I’m trying to understand a type assertion detail. The following:
type StringThing string
var a interface{} = StringThing("test")
x, ok := a.(StringThing)
fmt.Println(x, ok) // "test true"
y, ok := a.(string)
fmt.Println(y, ok) // " false"
and:
type ArrayThing []interface{}
var a interface{} = ArrayThing{"one",2}
x, ok := a.(ArrayThing)
fmt.Println(x, ok) // "[one 2] true"
y, ok := a.([]interface{})
fmt.Println(y, ok) // "[] false"
demonstrate the issue.
I’m not sure why the type assertions don’t match the underlying type definitions in these cases. I’m not arguing that there is incorrect behavior here, I just want to know the reasoning.
My current thinking is that these are type assertions, not type conversions and the specific type declarations are creating new, separate types, not macros for the underlying types. Thus the second assertion in each case fails.

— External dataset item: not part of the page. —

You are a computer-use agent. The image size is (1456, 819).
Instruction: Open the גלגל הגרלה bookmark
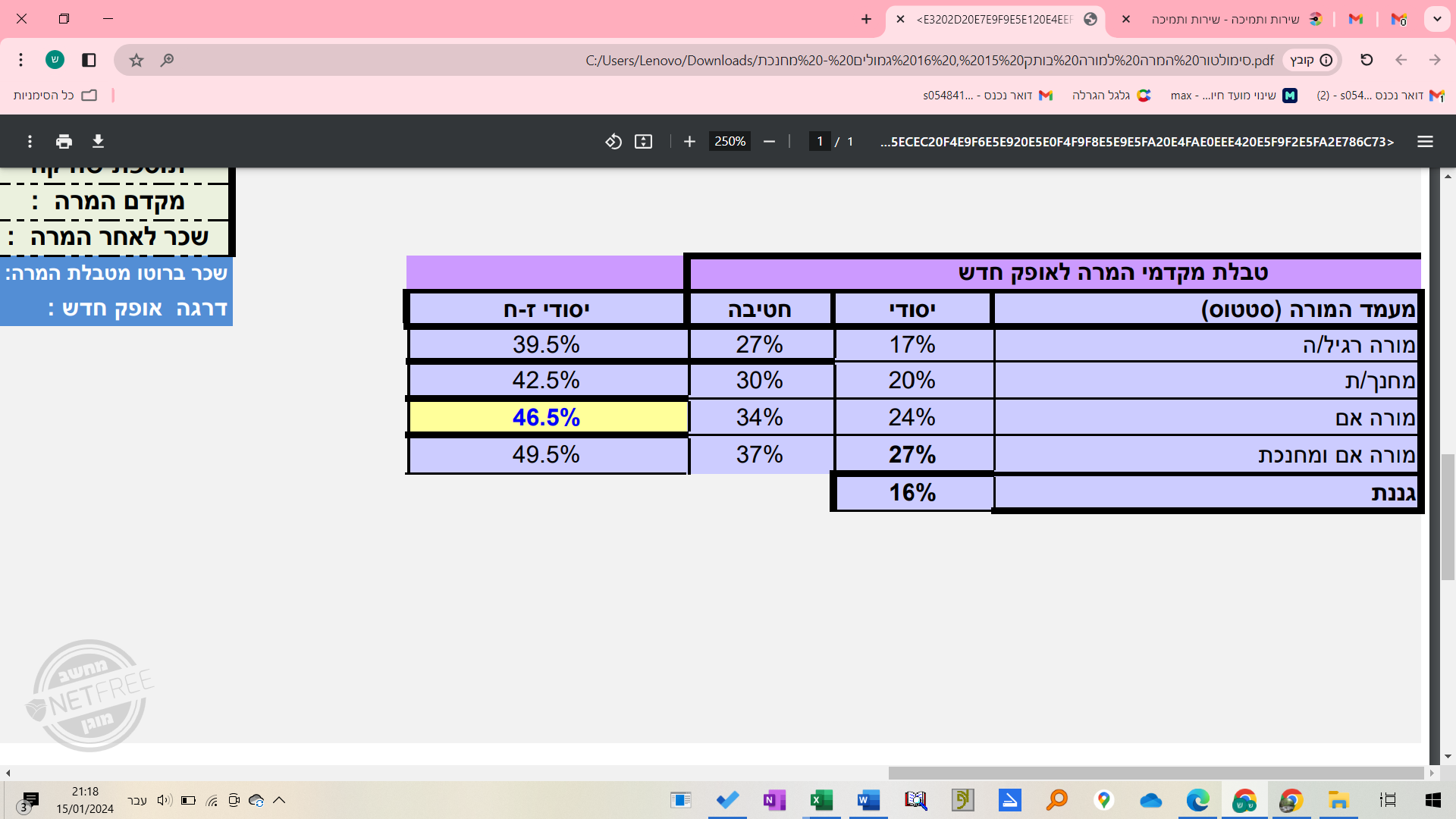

That being said, the point of the assertion would seem to be that the compiler can assume something about the value (e.g. it is possible to iterate though an array of interface{} in each case) and in both cases the assumption would seem to be valid.
type StringThing = string
var a interface{} = StringThing("test")
x, ok := a.(StringThing)
fmt.Println(x, ok) // "test true"
y, ok := a.(string)
fmt.Println(y, ok) // "test true"
and
type ArrayThing = []interface{}
var a interface{} = ArrayThing{"one",2}
x, ok := a.(ArrayThing)
fmt.Println(x, ok) // "[one 2] true"
y, ok := a.([]interface{})
fmt.Println(y, ok) // "[one 2] true"
work as I originally expected.
Using the equals sign in the type declaration does not create a new distinct type.